[Saved entries]
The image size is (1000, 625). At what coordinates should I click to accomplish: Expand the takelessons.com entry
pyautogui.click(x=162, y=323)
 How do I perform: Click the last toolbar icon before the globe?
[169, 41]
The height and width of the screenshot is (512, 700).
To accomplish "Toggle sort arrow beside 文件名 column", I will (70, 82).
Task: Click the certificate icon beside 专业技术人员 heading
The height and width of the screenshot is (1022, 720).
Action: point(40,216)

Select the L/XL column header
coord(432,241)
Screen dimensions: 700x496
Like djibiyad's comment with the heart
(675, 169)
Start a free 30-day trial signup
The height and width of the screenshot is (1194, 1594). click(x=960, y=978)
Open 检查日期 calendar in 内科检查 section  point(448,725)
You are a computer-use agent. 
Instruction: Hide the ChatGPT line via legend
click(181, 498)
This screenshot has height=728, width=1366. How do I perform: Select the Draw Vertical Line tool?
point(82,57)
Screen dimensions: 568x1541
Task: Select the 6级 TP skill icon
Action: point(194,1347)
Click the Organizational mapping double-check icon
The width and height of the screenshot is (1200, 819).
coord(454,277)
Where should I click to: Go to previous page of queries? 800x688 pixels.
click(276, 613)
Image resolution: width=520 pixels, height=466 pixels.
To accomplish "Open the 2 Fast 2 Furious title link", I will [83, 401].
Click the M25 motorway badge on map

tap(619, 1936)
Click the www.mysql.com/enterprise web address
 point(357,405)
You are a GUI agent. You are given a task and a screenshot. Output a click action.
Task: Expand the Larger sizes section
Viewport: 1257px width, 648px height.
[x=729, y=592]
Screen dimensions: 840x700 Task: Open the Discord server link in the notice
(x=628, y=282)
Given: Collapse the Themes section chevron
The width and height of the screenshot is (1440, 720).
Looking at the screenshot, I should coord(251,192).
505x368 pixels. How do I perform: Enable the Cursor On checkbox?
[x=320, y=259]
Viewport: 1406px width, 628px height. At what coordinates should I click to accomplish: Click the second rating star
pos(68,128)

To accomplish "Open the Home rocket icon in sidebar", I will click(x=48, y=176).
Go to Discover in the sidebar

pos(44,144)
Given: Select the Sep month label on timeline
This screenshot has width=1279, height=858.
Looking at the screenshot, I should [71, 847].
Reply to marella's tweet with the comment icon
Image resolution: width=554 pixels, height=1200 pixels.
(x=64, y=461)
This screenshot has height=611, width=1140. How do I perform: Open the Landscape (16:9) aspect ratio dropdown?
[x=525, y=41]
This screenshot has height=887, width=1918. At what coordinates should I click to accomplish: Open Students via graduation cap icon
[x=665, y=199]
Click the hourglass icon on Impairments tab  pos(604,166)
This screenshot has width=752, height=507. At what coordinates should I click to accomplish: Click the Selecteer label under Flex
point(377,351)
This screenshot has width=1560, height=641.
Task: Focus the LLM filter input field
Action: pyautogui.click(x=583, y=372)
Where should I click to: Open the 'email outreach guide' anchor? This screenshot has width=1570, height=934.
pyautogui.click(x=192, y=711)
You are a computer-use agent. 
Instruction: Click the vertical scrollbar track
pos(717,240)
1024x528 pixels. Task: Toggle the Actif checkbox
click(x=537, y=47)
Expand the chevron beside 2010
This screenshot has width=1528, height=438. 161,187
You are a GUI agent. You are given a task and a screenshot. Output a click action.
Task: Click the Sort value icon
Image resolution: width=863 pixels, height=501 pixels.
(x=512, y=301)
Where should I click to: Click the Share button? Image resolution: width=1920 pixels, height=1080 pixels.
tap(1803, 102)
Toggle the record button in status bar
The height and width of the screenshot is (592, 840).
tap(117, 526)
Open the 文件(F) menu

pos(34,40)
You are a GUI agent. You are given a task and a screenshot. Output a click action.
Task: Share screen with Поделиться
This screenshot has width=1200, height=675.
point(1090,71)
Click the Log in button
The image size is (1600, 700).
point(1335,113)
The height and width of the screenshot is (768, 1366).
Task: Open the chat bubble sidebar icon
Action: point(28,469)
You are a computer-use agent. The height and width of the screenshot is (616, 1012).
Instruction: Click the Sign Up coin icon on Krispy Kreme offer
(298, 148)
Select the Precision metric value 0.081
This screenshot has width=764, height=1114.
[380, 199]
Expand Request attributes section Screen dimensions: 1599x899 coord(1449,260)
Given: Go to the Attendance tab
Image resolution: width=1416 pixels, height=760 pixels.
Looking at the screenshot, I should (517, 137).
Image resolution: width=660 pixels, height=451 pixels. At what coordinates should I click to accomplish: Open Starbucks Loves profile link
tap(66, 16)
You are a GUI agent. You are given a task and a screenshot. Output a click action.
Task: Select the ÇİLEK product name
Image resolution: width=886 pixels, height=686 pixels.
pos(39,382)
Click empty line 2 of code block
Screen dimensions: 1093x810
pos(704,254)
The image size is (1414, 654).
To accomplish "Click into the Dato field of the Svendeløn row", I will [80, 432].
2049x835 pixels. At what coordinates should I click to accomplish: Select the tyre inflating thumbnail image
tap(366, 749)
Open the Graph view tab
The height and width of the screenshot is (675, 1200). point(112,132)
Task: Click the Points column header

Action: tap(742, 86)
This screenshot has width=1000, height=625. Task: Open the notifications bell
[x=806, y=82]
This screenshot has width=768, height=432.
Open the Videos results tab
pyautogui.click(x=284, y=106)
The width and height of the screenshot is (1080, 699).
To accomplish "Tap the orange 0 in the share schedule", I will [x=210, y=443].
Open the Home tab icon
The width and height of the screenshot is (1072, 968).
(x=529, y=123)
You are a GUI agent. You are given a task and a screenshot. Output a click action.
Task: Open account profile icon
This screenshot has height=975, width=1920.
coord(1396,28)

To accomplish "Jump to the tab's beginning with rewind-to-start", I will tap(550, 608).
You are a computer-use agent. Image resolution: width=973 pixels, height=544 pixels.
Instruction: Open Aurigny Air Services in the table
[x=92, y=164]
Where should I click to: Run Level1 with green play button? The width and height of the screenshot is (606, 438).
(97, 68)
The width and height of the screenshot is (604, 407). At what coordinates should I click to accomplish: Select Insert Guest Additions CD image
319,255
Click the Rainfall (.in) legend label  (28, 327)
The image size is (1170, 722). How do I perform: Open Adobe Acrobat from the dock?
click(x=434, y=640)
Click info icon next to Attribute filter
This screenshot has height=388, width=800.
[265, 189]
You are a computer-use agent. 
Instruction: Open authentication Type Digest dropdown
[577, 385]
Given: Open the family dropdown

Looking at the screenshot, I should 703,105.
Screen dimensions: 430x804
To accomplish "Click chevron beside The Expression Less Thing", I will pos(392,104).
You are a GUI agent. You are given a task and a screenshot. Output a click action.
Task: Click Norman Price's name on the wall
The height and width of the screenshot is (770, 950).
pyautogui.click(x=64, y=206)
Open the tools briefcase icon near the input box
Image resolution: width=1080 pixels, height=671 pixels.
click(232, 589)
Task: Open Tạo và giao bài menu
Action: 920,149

# [PROBLEM]
Up to and including the line with "Task: Expand the Larger sizes section", restate the records above word for word from the very first line.

# [FINAL ANSWER]
The image size is (1000, 625). At what coordinates should I click to accomplish: Expand the takelessons.com entry
pyautogui.click(x=162, y=323)
 How do I perform: Click the last toolbar icon before the globe?
[169, 41]
The height and width of the screenshot is (512, 700).
To accomplish "Toggle sort arrow beside 文件名 column", I will (70, 82).
Task: Click the certificate icon beside 专业技术人员 heading
The height and width of the screenshot is (1022, 720).
Action: point(40,216)

Select the L/XL column header
coord(432,241)
Screen dimensions: 700x496
Like djibiyad's comment with the heart
(675, 169)
Start a free 30-day trial signup
The height and width of the screenshot is (1194, 1594). click(x=960, y=978)
Open 检查日期 calendar in 内科检查 section  point(448,725)
You are a computer-use agent. 
Instruction: Hide the ChatGPT line via legend
click(181, 498)
This screenshot has height=728, width=1366. How do I perform: Select the Draw Vertical Line tool?
point(82,57)
Screen dimensions: 568x1541
Task: Select the 6级 TP skill icon
Action: point(194,1347)
Click the Organizational mapping double-check icon
The width and height of the screenshot is (1200, 819).
coord(454,277)
Where should I click to: Go to previous page of queries? 800x688 pixels.
click(276, 613)
Image resolution: width=520 pixels, height=466 pixels.
To accomplish "Open the 2 Fast 2 Furious title link", I will [83, 401].
Click the M25 motorway badge on map

tap(619, 1936)
Click the www.mysql.com/enterprise web address
 point(357,405)
You are a GUI agent. You are given a task and a screenshot. Output a click action.
Task: Expand the Larger sizes section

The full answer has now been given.